Continue the passage about Sam Newsome's solo soprano saxophone album from the point where it stops.

◆ Excerpted passage:

= = =

When something like this comes out, it’s just as transcendental as John Coltrane’s recording “Africa.”

These comments by Francisco Mora Catlett, Sam Newsome's frequent collaborator in Catlett's AfroHorn Ensemble, speak to the power and clarity of expression contained in this CD. Newsome's work on THE STRAIGHT HORN OF AFRICA is about exploration. It is about searching. More importantly, it is about liberation. Newsome puts it best when he says, "liberation is a means by which others free themselves from traditional roles and expectations as well as forces of oppression. Liberation fills the void in one's sense of humanity."

Jazz has traditionally been considered the sound of black American liberation, but even jazz itself needs liberating every now and again. But, in the words of Mora Catlett: “We have to know what we are being liberated from.” Mora Catlett explains that the jazz impulse towards liberation is directly opposed to the European tradition, which he describes as a “dictatorship—a system built on subjugation.” The conductor (and the composer beyond that) establishes the contexts in which the musicians and audiences act and react. “Nobody there is independent—nothing outside—of that; there is nothing outside of that,” Mora Catlett adds. “The proposition of jazz, of this tradition that African American people developed in this country, is to liberate themselves from that.”

On this album, Newsome uses the solo soprano saxophone (the “straight horn,” so to speak) as a means of searching out and extending the limits of this musical freedom. Through the use of multi-track recording, and extended techniques like multiphonics (a method of playing more than one note at once), slap tonguing (a percussive effect using the tongue and mouthpiece only), and circular breathing (the ability to play for extended periods without stopping to breathe), he takes the listener on a sojourn through striking sonic landscapes. All the sounds you hear on this CD were made by one man, on one instrument—the soprano saxophone.

= = =

◆ Raw data:

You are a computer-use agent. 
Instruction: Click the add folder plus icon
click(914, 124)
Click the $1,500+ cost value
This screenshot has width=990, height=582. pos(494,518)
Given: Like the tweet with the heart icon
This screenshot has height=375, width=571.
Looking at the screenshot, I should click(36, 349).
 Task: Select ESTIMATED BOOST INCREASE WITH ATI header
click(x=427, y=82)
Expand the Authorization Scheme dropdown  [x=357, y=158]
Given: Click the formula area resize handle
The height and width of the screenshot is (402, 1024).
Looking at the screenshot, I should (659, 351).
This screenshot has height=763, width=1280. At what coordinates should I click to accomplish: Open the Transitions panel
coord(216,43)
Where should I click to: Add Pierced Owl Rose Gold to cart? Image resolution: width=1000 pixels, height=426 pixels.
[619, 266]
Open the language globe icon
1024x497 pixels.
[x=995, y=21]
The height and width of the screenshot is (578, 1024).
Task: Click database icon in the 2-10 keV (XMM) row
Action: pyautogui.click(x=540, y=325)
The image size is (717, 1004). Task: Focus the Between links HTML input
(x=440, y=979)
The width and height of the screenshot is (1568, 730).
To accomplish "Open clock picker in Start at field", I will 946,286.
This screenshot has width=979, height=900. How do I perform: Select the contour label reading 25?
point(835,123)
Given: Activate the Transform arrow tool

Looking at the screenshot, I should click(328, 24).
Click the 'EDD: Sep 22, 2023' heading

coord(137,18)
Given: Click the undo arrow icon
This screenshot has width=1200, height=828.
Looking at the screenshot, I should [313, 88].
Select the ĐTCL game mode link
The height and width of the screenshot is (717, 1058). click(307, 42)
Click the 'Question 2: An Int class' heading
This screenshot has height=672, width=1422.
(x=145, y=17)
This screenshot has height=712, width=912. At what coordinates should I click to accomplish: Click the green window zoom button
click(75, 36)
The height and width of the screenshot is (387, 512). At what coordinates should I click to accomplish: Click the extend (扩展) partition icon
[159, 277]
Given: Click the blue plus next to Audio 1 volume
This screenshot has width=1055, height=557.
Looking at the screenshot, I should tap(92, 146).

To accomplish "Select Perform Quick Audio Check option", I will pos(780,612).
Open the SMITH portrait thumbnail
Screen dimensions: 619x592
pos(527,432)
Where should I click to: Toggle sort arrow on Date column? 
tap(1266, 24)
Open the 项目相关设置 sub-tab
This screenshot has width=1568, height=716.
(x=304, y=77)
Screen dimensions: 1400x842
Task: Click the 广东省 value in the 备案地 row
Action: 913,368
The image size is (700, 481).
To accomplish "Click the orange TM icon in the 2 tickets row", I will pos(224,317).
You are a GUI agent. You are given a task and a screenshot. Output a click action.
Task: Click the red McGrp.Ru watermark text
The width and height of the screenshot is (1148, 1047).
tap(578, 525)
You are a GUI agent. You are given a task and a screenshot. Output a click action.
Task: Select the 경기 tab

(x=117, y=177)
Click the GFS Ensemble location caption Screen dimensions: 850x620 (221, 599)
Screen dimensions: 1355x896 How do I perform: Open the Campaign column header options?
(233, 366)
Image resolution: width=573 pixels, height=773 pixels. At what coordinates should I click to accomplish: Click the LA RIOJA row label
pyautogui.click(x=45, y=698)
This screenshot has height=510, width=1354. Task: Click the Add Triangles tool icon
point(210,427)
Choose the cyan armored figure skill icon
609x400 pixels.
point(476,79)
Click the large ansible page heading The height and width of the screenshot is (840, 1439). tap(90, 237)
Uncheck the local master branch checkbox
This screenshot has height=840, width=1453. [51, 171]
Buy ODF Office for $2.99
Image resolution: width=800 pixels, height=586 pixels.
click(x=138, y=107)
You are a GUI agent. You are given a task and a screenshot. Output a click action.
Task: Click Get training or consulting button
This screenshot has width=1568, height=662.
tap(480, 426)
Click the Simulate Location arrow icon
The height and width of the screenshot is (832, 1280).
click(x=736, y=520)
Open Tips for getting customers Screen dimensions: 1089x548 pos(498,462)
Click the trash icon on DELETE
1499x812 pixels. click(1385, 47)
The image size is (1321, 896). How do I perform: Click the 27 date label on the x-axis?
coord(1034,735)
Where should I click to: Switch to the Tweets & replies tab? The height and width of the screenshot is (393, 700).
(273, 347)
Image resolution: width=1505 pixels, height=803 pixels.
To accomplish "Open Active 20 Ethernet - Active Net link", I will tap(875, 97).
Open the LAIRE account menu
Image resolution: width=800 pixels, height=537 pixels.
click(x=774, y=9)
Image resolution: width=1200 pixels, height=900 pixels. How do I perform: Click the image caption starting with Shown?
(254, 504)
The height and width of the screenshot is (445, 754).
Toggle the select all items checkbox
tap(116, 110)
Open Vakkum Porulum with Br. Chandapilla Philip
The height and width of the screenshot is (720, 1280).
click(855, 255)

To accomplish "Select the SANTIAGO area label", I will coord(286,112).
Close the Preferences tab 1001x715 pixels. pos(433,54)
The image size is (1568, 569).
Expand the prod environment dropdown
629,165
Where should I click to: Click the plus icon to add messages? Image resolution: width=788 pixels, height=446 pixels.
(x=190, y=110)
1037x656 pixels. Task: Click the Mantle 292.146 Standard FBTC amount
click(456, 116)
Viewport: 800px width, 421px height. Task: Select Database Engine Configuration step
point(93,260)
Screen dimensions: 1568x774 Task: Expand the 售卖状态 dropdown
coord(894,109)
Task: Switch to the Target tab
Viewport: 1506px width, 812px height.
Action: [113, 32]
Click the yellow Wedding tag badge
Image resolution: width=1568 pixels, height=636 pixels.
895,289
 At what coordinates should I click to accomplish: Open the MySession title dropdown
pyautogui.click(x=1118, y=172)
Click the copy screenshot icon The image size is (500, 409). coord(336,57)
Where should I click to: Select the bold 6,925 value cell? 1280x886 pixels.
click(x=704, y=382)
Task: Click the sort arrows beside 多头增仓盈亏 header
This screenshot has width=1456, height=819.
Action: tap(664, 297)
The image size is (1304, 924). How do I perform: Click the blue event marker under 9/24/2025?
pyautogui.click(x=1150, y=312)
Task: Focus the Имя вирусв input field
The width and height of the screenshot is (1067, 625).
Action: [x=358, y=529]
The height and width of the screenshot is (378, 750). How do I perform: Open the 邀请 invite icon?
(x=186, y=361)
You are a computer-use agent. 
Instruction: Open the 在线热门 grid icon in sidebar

= = =

◆ Response to the task:
The soprano sax itself poses a number of challenges to even the most gifted straight-ahead performers, from pitch and intonation problems, to preventing the sound from becoming too harsh or strident. This explains why saxophonists utilize it so rarely, and even fewer focus on it exclusively. Newsome has embraced the soprano sax as his primary instrument more or less because of these challenges. They prove to be liberating, forcing the player to view their instrument from a different perspective. In attempting to “solve” the problems inherent in the instrument, you discover new techniques, sounds, and abilities that help to redefine your aesthetic parameters. Newsome draws inspiration from Sonny Rollins, who describes his own perspective as one of “childlike discovery in which you approach things with a certain curiosity, innocence, and fearlessness.” For Newsome, this open, liberated approach to the horn frees his mind to experience the music differently. Or, as he puts it, “the freer I am instrumentally, the freer I become artistically.”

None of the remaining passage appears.